Взаимная неизвестность и боязнь — вот что наполняет душу зябнущих, усталых людей и здесь, и там…

Вооруженные толпы горожан понемногу разошлись по домам… Только подонки столицы, успевшие под шумок разбить несколько винных погребов и лавок откупщика Неваховича, нелюбимого за жадность, пируют, справляя безобразную оргию… Иные тут же валятся на землю, опившись жгучим ядом… Мороз крепчает к рассвету… И коченеют быстро эти жалкие люди, от мертвецкого опьянения переходя в объятия настоящей смерти…

Где стоят бивуаки войска, зябнущие, голодные, смертельно усталые, вынужденные ложиться для отдыха прямо на мерзлую землю, там еще видны отдельные фигуры и кучки горожан, больше женщин.

Поесть, попить, что нашлось в дому, принесли добрые души своим солдатам, героям, решившим все вытерпеть Для блага народа, для родной земли… Ласково звучат голоса добровольцев — маркитантов и маркитанток:

— Вот, что нашлось, примите, подкрепите силы, панове жолнеры!..

Благодарят усталые солдаты, берут, делят куски по-братски… И на мостовой, где еще не остыла пролитая человеческая кровь, сидят кучки людей, беседуют так мирно, курят и даже улыбаются.

Подкрепили немного силы, отошло безумие боя, и в людях засветились искры человечности, потухшие было в начале этой грозной ночи.

Это здесь, в Варшаве…

А там, в аллеях Уяздовского парка, в Лазенках, вблизи Бельведера, где около пяти тысяч людей, зябнущих, голодных, проводят долгую зимнюю ночь без сна, там даже нет куска хлеба, глотка вина, чтобы утолить острое чувство голода, оживить, согреть стынущую в теле кровь…

Печальное морозное утро 18/30 ноября занялось над столицей.

Бледнеет пламя костров, которые всю ночь здесь и там вырезались во тьме, разливая кроваво-красные отблески далеко кругом.

Вот и совсем рассвело.

Обычно движения и жизни полны улицы Варшавы в эти часы. Особенно площади и рынки темнеют своим и пригородным людом, телегами, санями, лошадьми… Открываются лавки, костелы…

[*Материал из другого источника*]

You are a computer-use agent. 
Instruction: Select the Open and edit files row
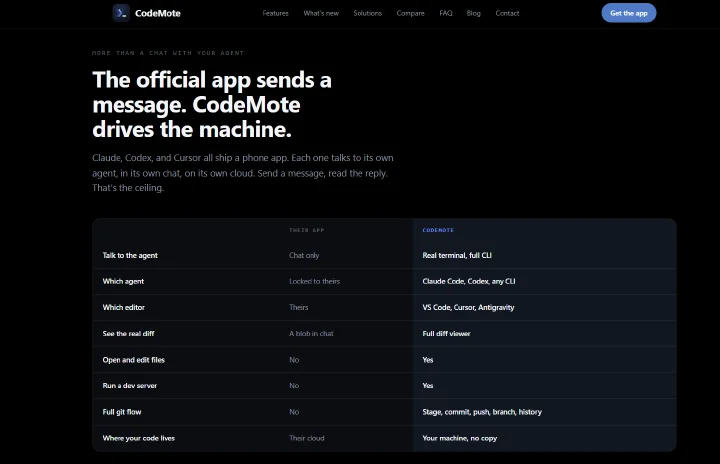pos(384,360)
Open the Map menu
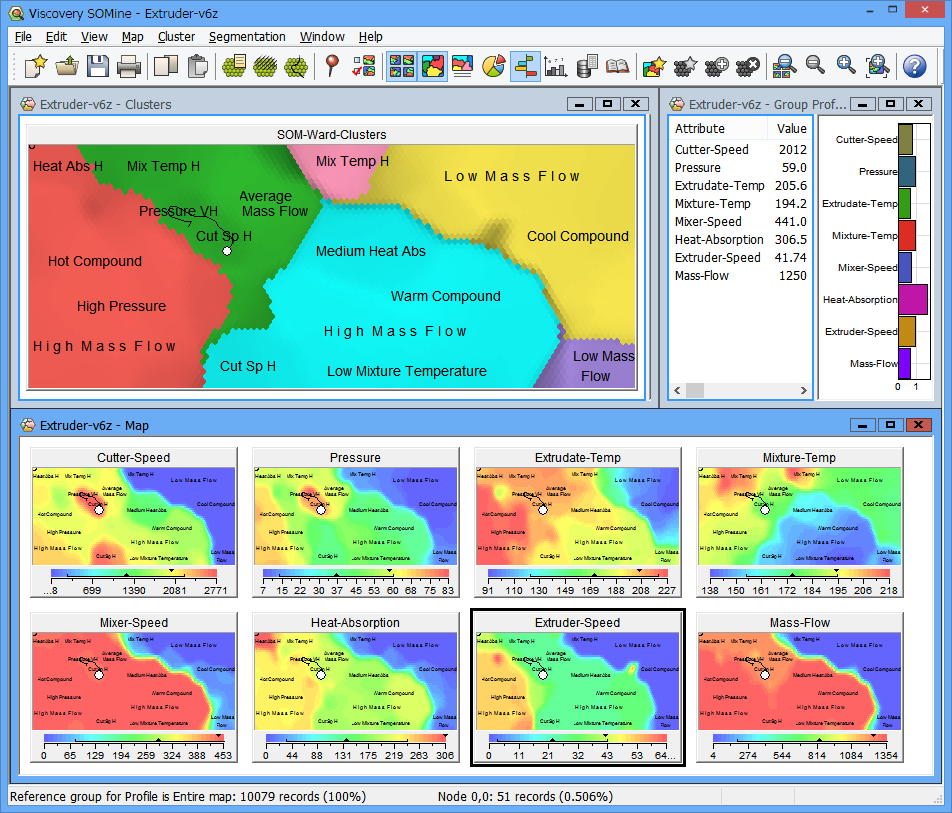Screen dimensions: 952x813 (x=132, y=37)
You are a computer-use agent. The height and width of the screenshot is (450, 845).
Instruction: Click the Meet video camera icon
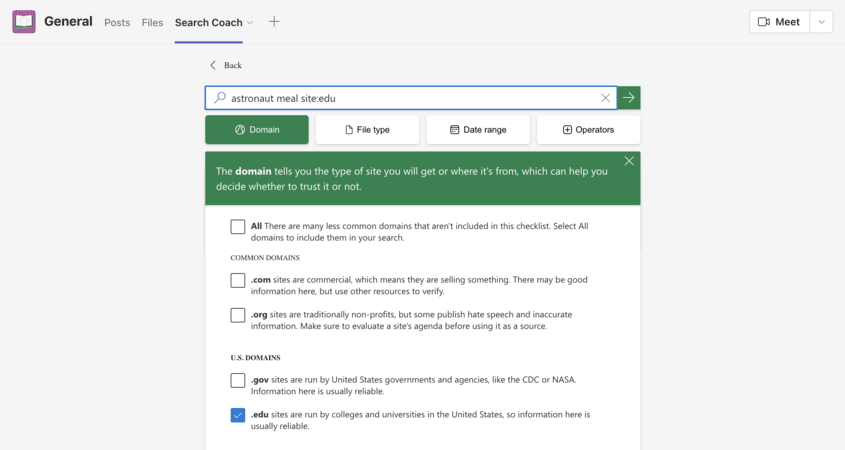[x=764, y=22]
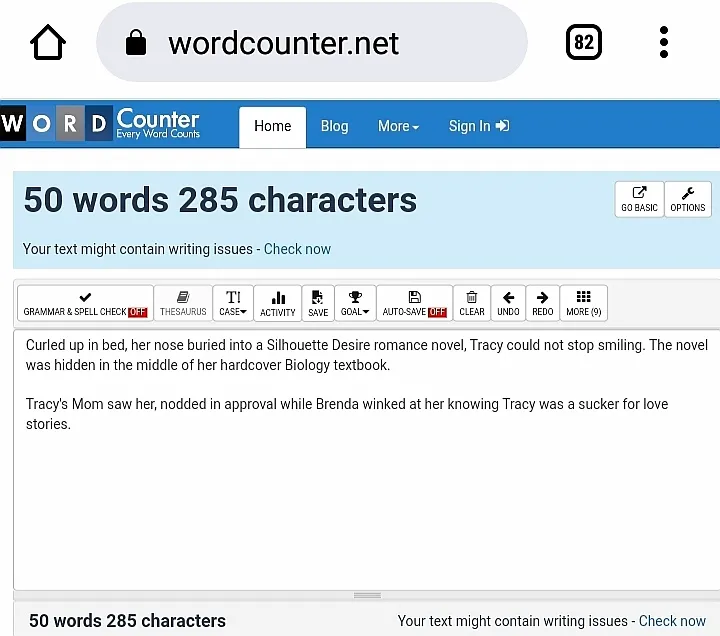Open the Activity chart tool

click(278, 303)
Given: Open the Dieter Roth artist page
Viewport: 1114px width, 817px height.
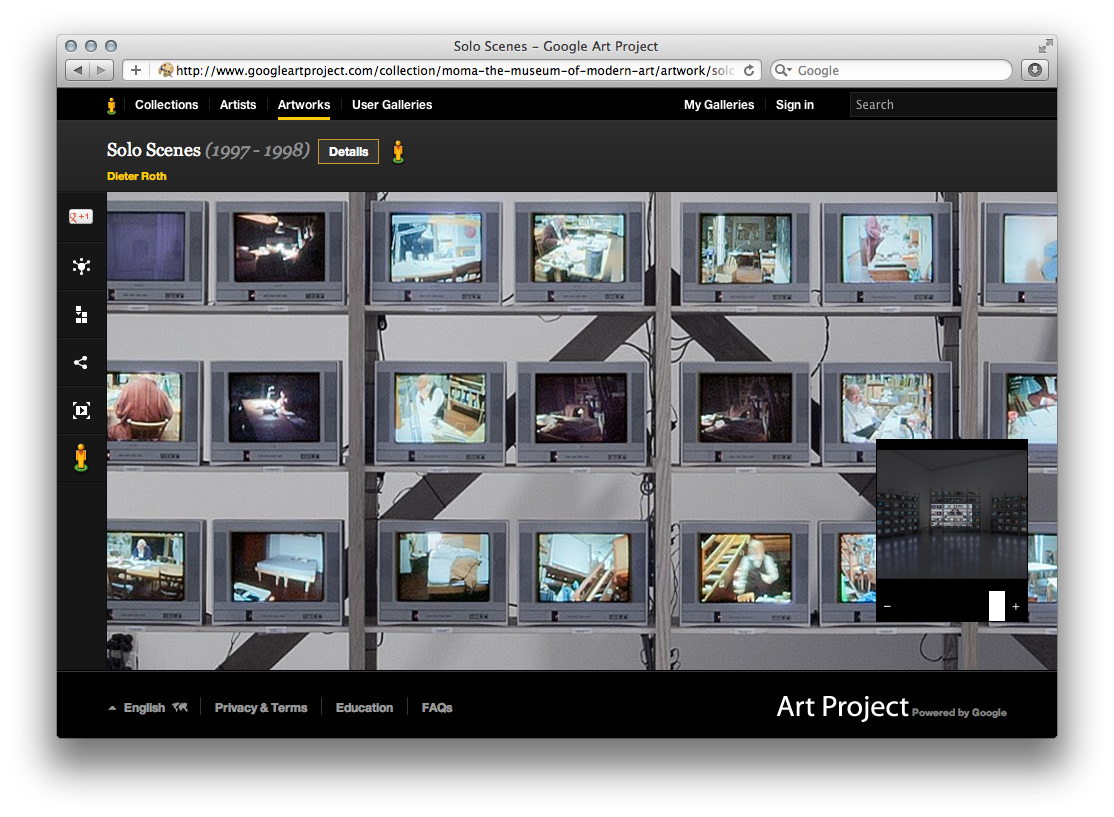Looking at the screenshot, I should tap(136, 176).
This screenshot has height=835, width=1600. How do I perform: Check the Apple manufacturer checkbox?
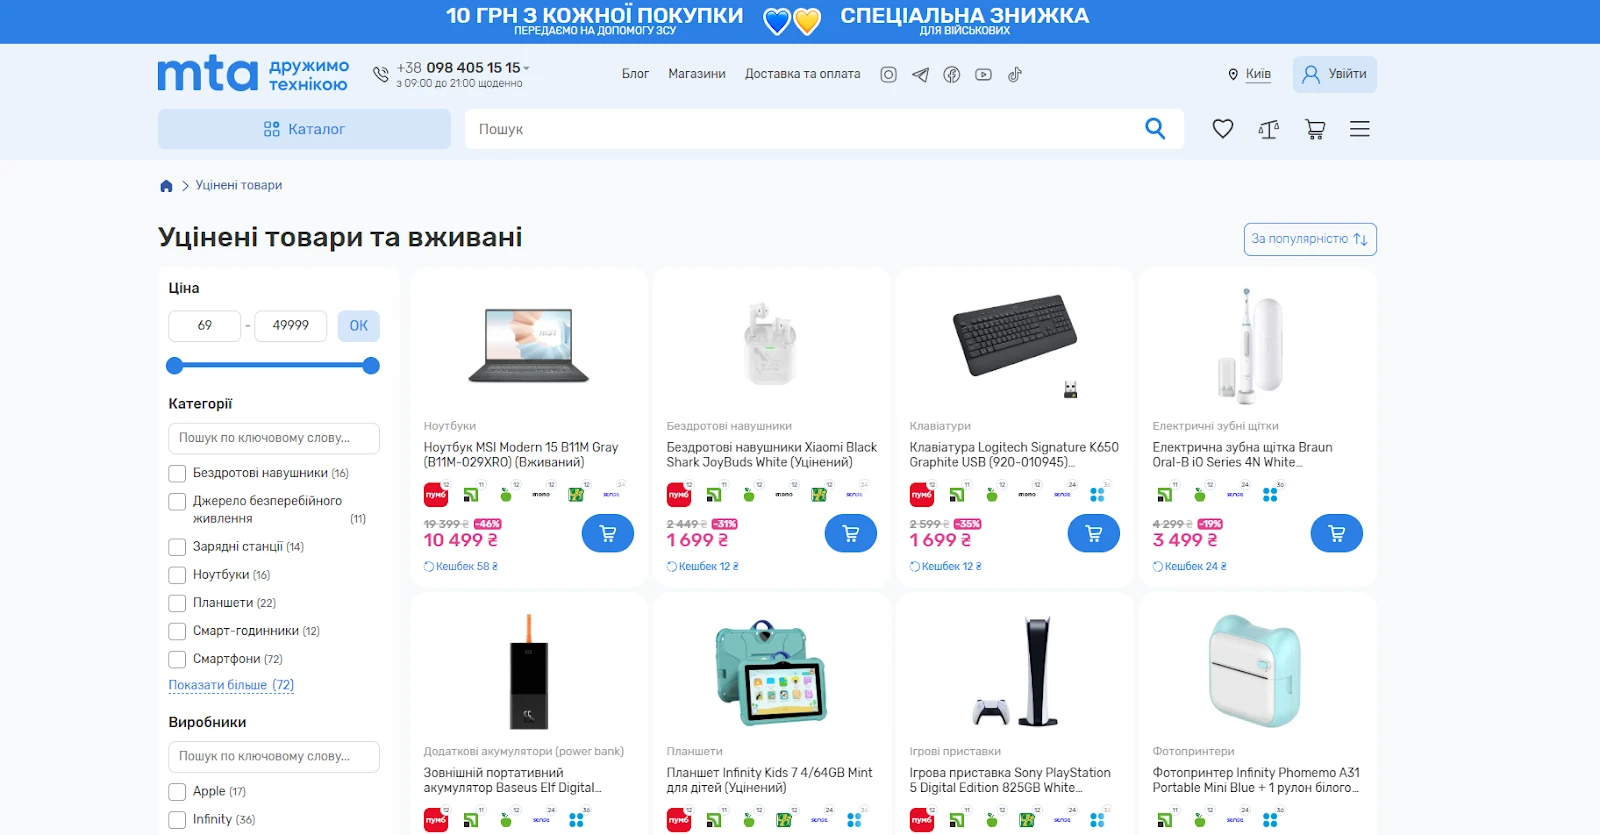pos(177,792)
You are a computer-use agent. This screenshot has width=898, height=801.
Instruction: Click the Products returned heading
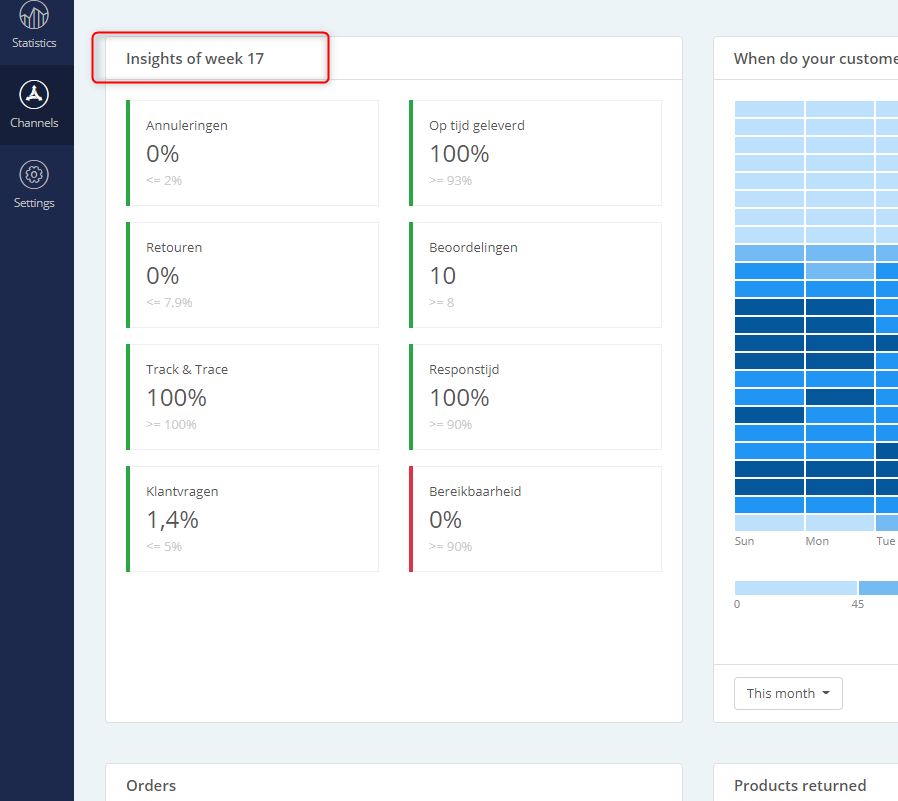pyautogui.click(x=799, y=785)
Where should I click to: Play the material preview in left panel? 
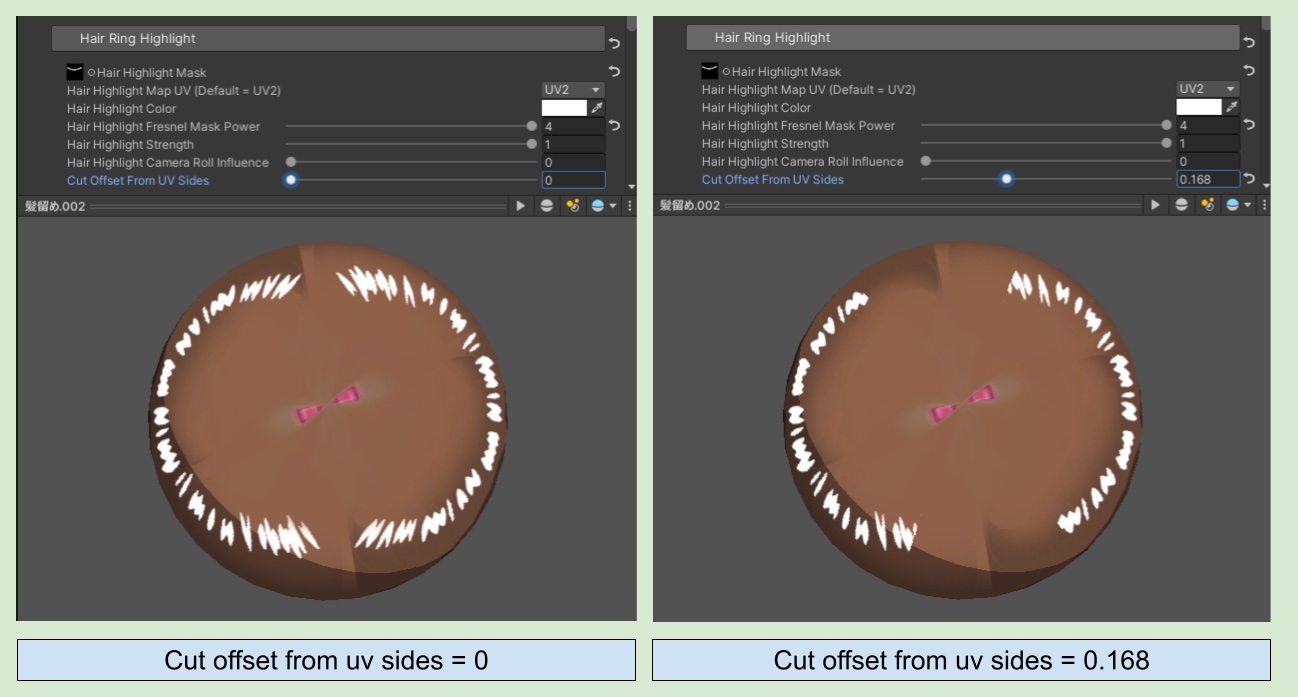(520, 205)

Четкий, бодрый трезвон колоколов зовет молящихся в стены храмов.

А сейчас — пустынны улицы и площади, даже в еврейском квартале, обитатели которого плотнее всех других закрыли окна и двери своих узких старинных жилищ…

Вместо колокольного звона — прорезают воздух сигналы военных рожков, гулко выстукивают частую дробь подковами по мостовой кони кавалерийских патрулей. Исполняя обещание, полковник Совиньский ковыляет на деревяшке, ведет дозором своих "артиллеристов". Двое юношей поддерживают калеку-героя… А он бодрится, рвется вперед. Живою угрозой кому-то движутся отряды пехоты, проезжают пушки по безлюдным улицам омертвелой столицы, в которой повседневная обычная жизнь словно навек замерла…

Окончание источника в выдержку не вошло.